Adicional noturno na base de cálculo das horas extras: o que decidiu o TRT4 e como calcular corretamente
Atualizado 01 Mai 2026
8 min. leitura

O problema recorrente na liquidação de sentenças trabalhistas
A relação entre o adicional noturno e as horas extras é uma das questões mais frequentes na fase de liquidação de sentenças trabalhistas.
A dúvida prática é objetiva: quando o trabalhador presta horas extras em horário noturno, o adicional noturno deve integrar a base de cálculo dessas horas extras?
E, caso integre, as horas extras noturnas devem ser deduzidas do total de horas com direito ao adicional noturno?
A Seção Especializada em Execução do TRT da 4ª Região enfrentou essa controvérsia no julgamento do processo nº 0020996-91.2021.5.04.0019, em acórdão de 13 de fevereiro de 2025.
A decisão, relatada pelo Desembargador João Batista de Matos Danda, reafirmou a orientação consolidada no TST e corrigiu um equívoco comum na prática dos cálculos de liquidação.
Dessa forma, a principal pergunta não é “o que foi decidido?”, mas sim:
Como isso pode impactar meus processos em curso e minhas futuras petições?
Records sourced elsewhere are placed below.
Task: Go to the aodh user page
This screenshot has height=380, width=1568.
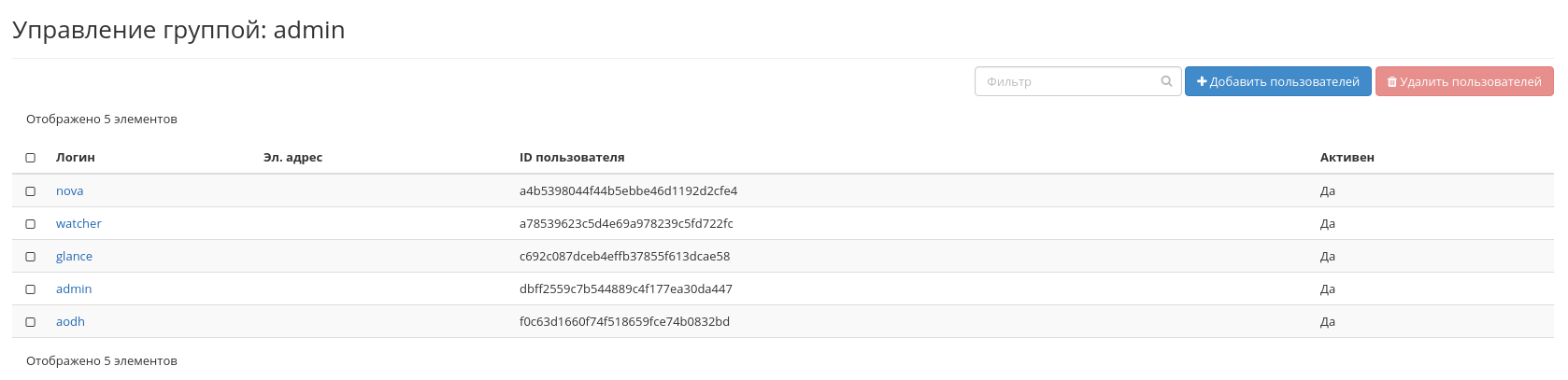Action: coord(70,322)
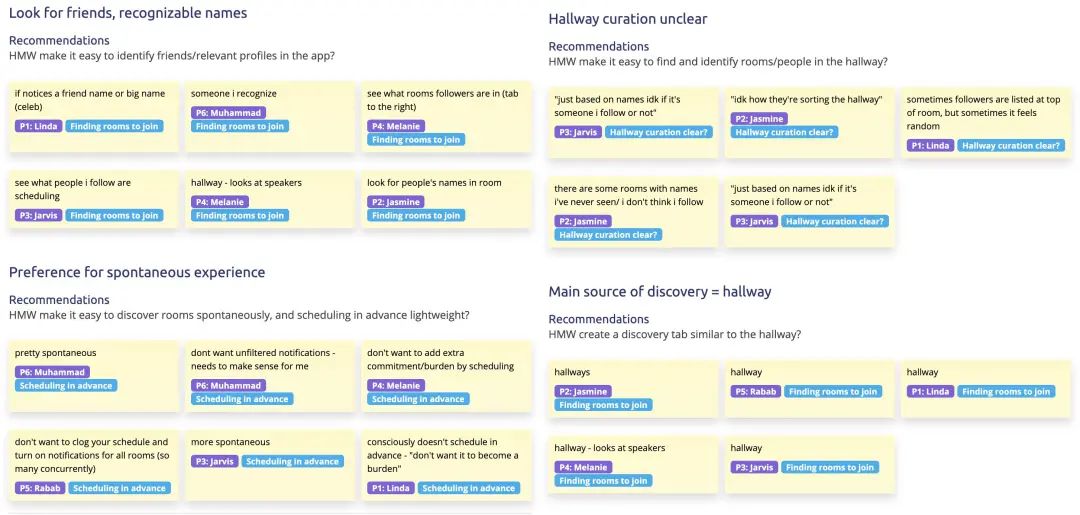This screenshot has height=515, width=1080.
Task: Click 'Scheduling in advance' tag on 'more spontaneous' note
Action: (292, 461)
O que diz a legislação sobre trabalho noturno
O art. 73 da CLT estabelece que o trabalho noturno urbano, prestado entre as 22 horas de um dia e as 5 horas do dia seguinte, terá remuneração superior à do diurno.
O adicional previsto em lei é de, no mínimo, 20% sobre a hora diurna.
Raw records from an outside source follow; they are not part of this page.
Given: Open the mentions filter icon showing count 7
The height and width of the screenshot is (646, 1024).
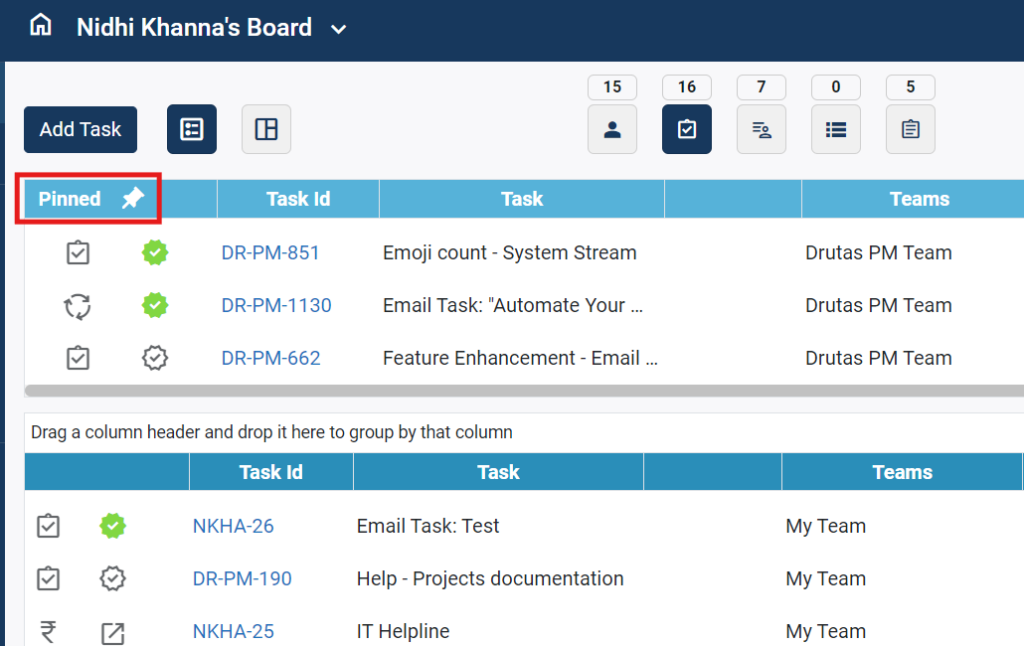Looking at the screenshot, I should click(761, 128).
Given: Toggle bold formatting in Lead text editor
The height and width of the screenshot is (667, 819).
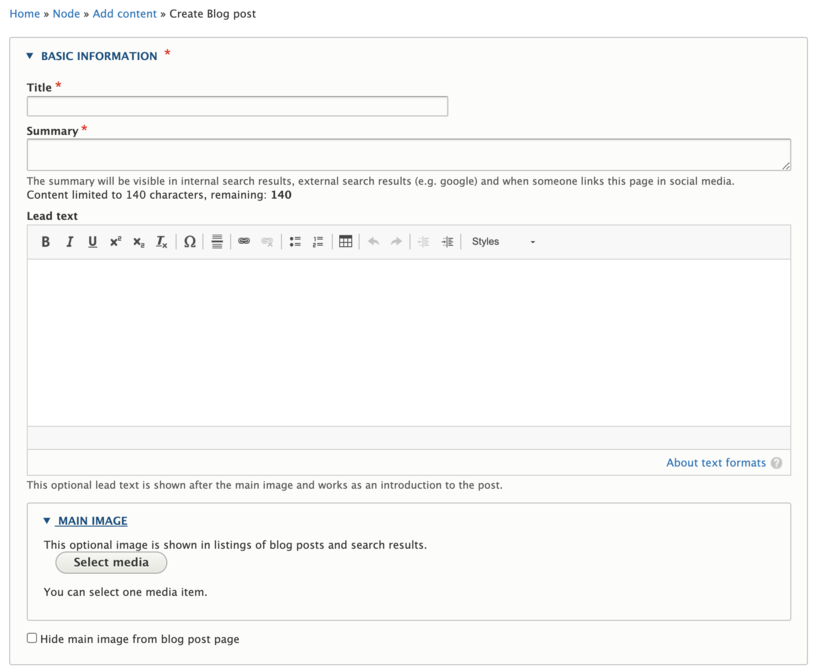Looking at the screenshot, I should click(x=46, y=242).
A hora noturna, por sua vez, é computada como de 52 minutos e 30 segundos, conforme o § 1º do mesmo artigo.
Já a Súmula 60 do TST, em seu item I, pacificou que o adicional noturno pago com habitualidade integra o salário do empregado para todos os efeitos.
O item II da mesma súmula estende o adicional às horas prorrogadas após as 5 horas, quando o trabalhador cumpre jornada integralmente noturna.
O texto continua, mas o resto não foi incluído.